Standing in the way of this corporate take-over are teacher unions. As the flaws in corporate take-overs are exposed, and criticism builds, business and politicians have taken to attacking teachers and their unions. According to Diane Ravitch, “If scores are low, the critics say it must be because of the teachers' contract, not because the district has a weak curriculum or lacks resources or has mediocre leadership. If some teachers are incompetent, it must be because of the contract, not because the district has a flawed, bureaucratic hiring process or has failed to evaluate new teachers before awarding them tenure. These critics want to scrap the contract, throw away teachers' legal protections, and bring teacher unions to their collective knees.” - See more at:
http://www.aft.org/periodical/american-educator/winter-2006-2007/why-teacher-unions-are-good-teachers-and#sthash.o70E7SEa.dpuf

Tenure is often blamed as the reason why a few schools fail. Critics say tenure guarantees a “bad” teacher a job for life. Nothing could be further from the truth. Tenure is a legal process that guarantees a teacher cannot be removed from their job for frivolous or unsubstantiated reasons. Tenure is basically “innocent until proven guilty” protection for teachers, and unions are essentially the “lawyers” for teachers.  Tenure hearings are the judicial process where impartial hearing officers judge accused teachers.

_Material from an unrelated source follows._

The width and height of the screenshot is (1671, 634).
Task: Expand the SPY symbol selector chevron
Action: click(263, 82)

Why do we need tenure? There were times when married female teachers were fired when they became pregnant, experienced teachers were let go because a school board member’s child wanted a teaching job, or coaches were fired for not playing a board member’s child. Unions provide teachers with tenure protections and benefits that ensure this type of behavior does not occur. In addition, teacher salaries are $50,000 or more per year because of the union; teachers enjoy a large portion of their health, dental and vision insurance paid by the district because of the union; teachers have sick days and personal days because of the union. In West Genesee the district provides these benefits and more because of the 20 teacher contracts negotiated by the union since 1968.

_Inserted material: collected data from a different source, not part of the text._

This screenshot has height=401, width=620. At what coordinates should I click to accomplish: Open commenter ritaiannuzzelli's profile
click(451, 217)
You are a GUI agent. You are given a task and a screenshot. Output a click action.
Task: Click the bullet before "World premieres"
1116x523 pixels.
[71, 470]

If you want to know what your union has done for you, read the teacher contract. That document is the culmination of 50 years of negotiations between the teacher’s union and the district. It is the end result of hard fought collective bargaining where thousands of WG teachers sacrificed a tremendous amount of time, energy, and money so you can enjoy the protections and benefits you have today.

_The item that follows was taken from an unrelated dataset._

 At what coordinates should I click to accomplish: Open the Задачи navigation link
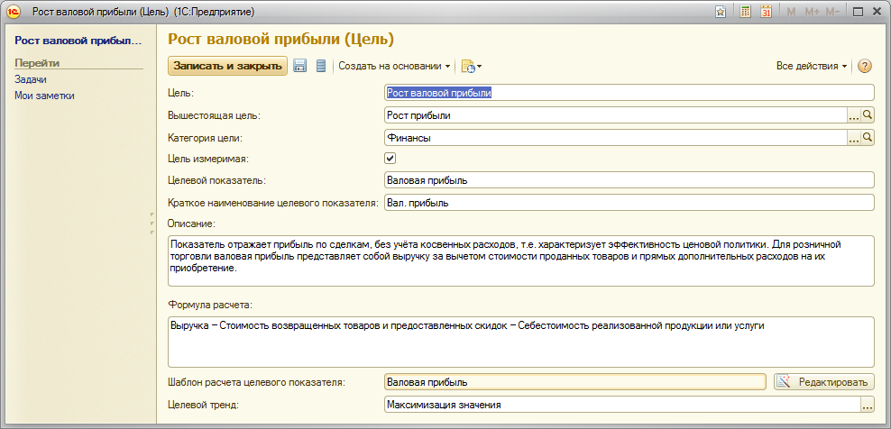click(x=31, y=79)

YOU are the union … and the union is YOU.  Attacks against teacher unions, tenure and pubic schools are rebukes against YOU. History has shown that the protection that unions provide to teachers today is as essential as it was 50 years ago.

Why A Union?
By Lynn Davis

The salary, insurance benefits and job protections West Genesee teachers currently enjoy are the direct result of thousands of WGTA members working over the last 50 years to slowly establish, build and defend a strong teacher’s contract. Early teaching conditions in West Genesee were vastly different from what one finds today. Royce Newell, WGTA President in the early 1950's (these were pre-union days), remembers that teachers took the salary that was offered to them.  If the teacher was lucky, that was the minimum amount mandated by state law. Royce recalls that some teachers were hired by West Genesee at the state minimum ($2,000 per year), but in order to keep their job had to "donate" $200 back to the district!

WGTA Local 3106

Prior to 1967 teachers were not allowed by law to negotiate a contract with the district. Teachers accepted what the district offered or they left the profession.  There was no grievance procedure, no sick bank, no uniform prep-time for elementary teachers, no 30-minute duty free lunch, no dental insurance or pregnancy disability, the district only paid 50% of health insurance costs … and the list goes on.